We also dig the passion with which he stands behind his creative vision: Mach speaks freely of the great projects that never happened, which you can find in his Proposals section.
A particularly regrettable non-realization: Sound Wave, a gigantic tidal wave sculptured out of 250 upright pianos, which he conceived for the 25th anniversary of London’s Albert Hall. We feel your pain, Dave, we feel your pain.
WORD MEETS IMAGE, THEY MATE
You may recall the super nifty PicLens from a couple of months ago. Now, we bring you the next big thing in image search: the Flickr Related Tag Browser. The ridiculously sleek app does just what the name implies: lets you search Flickr images by tag, but does it visually in a way that halves the process and doubles the joy of it.

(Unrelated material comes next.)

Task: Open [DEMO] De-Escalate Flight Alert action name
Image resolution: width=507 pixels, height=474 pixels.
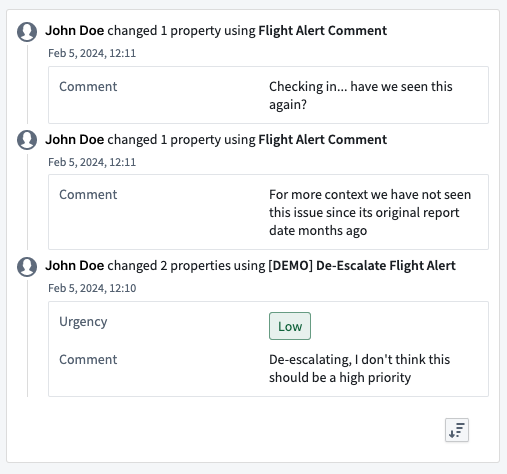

When you do a search, you get a collage of images tagged with that word, but you also get a tag cloud of contextually relevant images. It’s like the app thinks one step ahead for you and generating your next related keyword. You can click each tag in the cloud to sample the resulting images with another collage that pops up in the center.
You can keep scrolling through image results right there in the center collage, or you blow up a specific image thumbnail for a closer look. From there, you can either keep browsing the thumbnails if the image is no good, or click straight through to its Flickrs page to snag it.
The app is the work of freelance interactive designer Felix Turner, a Flash whiz who helped build the now-ubiquitous Brightcove video players.
This week’s Untrivia is a different take on data, inspired by a new branch of the “found objects” art genre. We like to call these new digital artists “binary sculptors” — because the found “objects” are sets and patterns of mined data that they use much in the way traditional sculptors use mined ore, transforming the raw material into compelling visual art.
One such remarkable binary sculptor is artist and real-time visual performer Paul Prudence, who uses a software called Daub to project the digital data of a video stream onto a “brush” moving in 3D space, creating a neo-surrealist morphing mesh.
And speaking of video streams and data, it seems like Prudence won’t be out of raw material anytime soon. In February alone, Americans viewed 10.1 billion online videos, up 66% from last year. The average time spent watching web video that month? 204 minutes.